NOTIFICATION OF INTEREST OF PERSONS POTENTIALLY SOLICITING PROXIES
 The participants in this solicitation are as follows: The Cincinnati Gas & Electric Company ("CG&E"); the following directors of CG&E: Neil A. Armstrong, Oliver W. Birckhead, Clement L. Buenger, C. Robert Everman, George C. Juilfs, Thomas E. Petry, Jackson H. Randolph, Jane L. Rees, Ph.D., John J. Schiff, Jr., Dudley S. Taft, and Oliver W. Waddell; the following officers of CG&E: Donald R. Blum, Terry E. Bruck, Donald C. Funke, Daniel R. Herche, Donald I. Marshall, James J. Mayer, Stephen G. Salay, William L. Sheafer, George H. Stinson, W. Denis Waymire, and Robert P. Wiwi; the following employees of CG&E: Kim Adams, Robert Andriot, Bradley Arnett, Wendy Aumiller, Wendy Beckelhymer, Cheryl Braun, Mark Chastain, Carlton Chavis, Elizabeth Cooley, G. Roger Daniel, William Dehmer, Bonnie Doherty, Jeff Dorsey, William Evers, C. Robert Hetterick, Robin LaBare, James Lance, Davis Lloyd, James Mosley, Teresa O'Neill, Larry Riffe, Judy Ross, and Daphne Watts; the following employees of Morgan Stanley & Co.
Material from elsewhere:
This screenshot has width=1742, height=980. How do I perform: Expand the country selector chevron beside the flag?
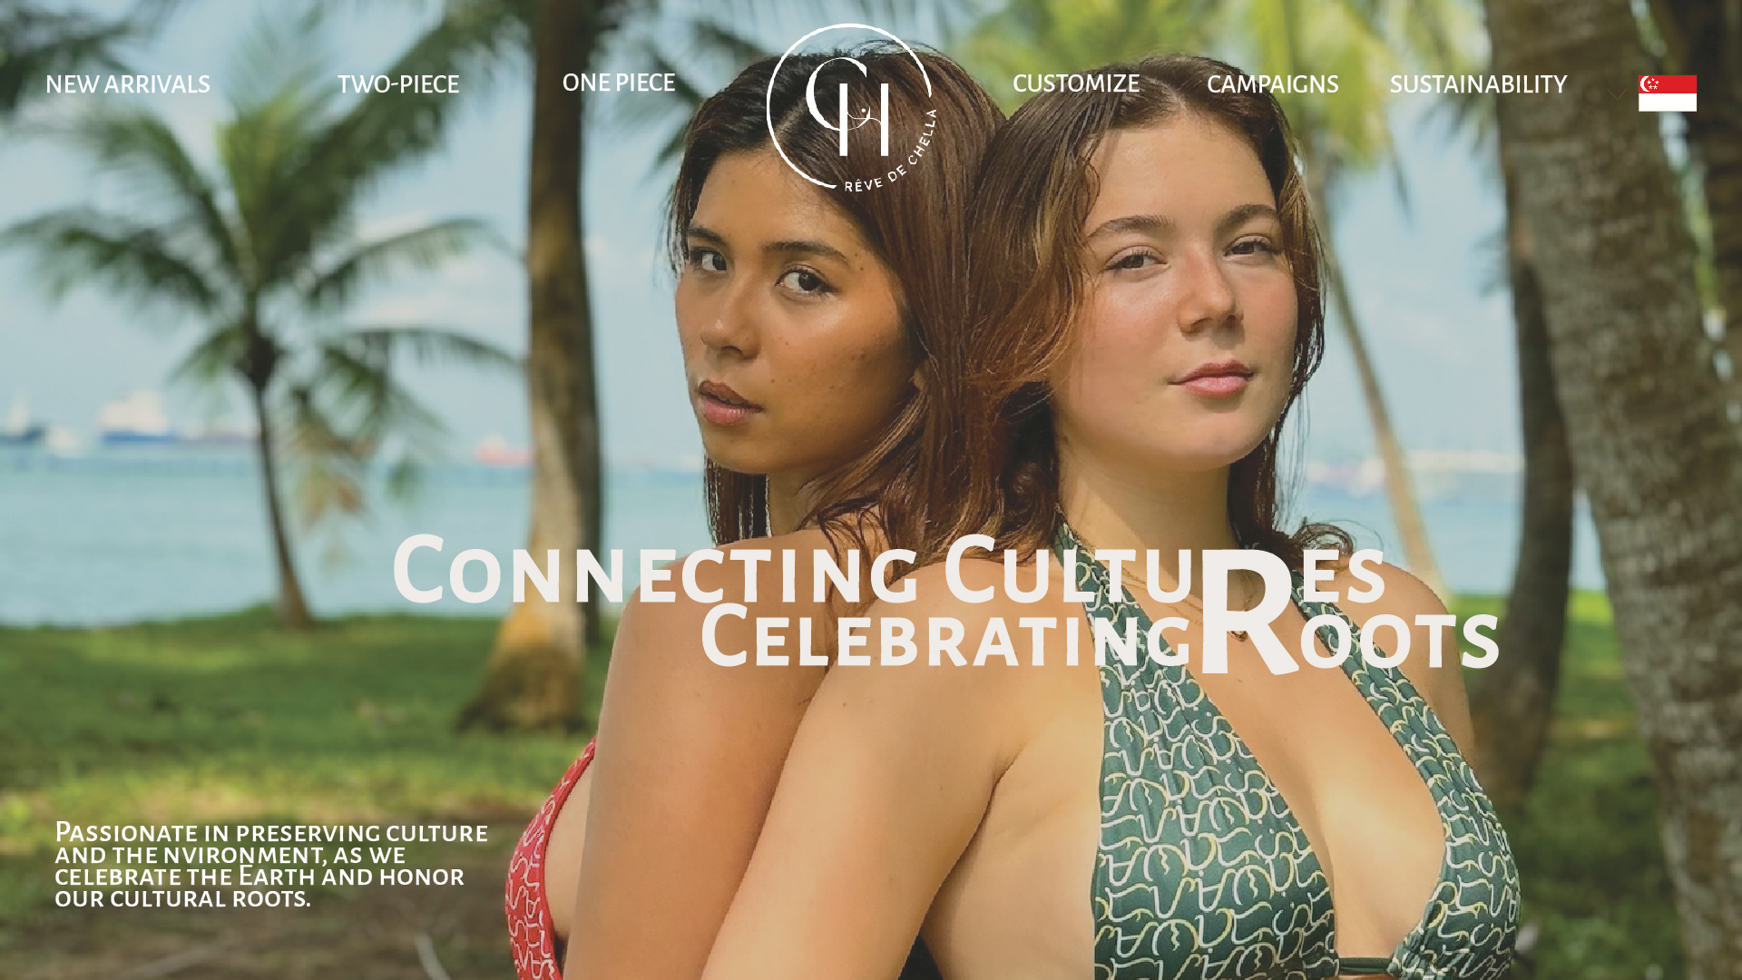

Incorporated: R. Bradford Evans, John H. Huneke, Marko C. Remec, Caren Byrd, Jay D. Hatfield, John Ehrenkranz, and Gary Brode. As of Dec. 31, 1992, all of the above persons taken as a whole own less than 1 percent of the outstanding shares of CG&E common stock in the aggregate and none of the outstanding shares of CG&E preferred stock.
 The Merger Agreement provides that, upon consummation of the Merger, CINergy's Board of Directors will consist of 19 persons with ten persons designated by CG&E.
 In connection with the Merger Agreement, Jackson H. Randolph, currently the Chairman, President and Chief Executive Officer of CG&E, entered into an employment agreement with CINergy Corp., CG&E, PSI Resources, Inc. and PSI Energy, Inc., effective upon consummation of the merger, which provides for Mr. Randolph to serve as Chief Executive Officer of CINergy until Nov. 30, 1995, and as Chairman of the Board of CINergy until Nov. 30, 2000. In addition, all of the officers listed above have entered into severance agreements with CG&E providing for cash severance payments under certain circumstances following the Merger, including certain situations involving the actual or constructive termination of employment following the Merger.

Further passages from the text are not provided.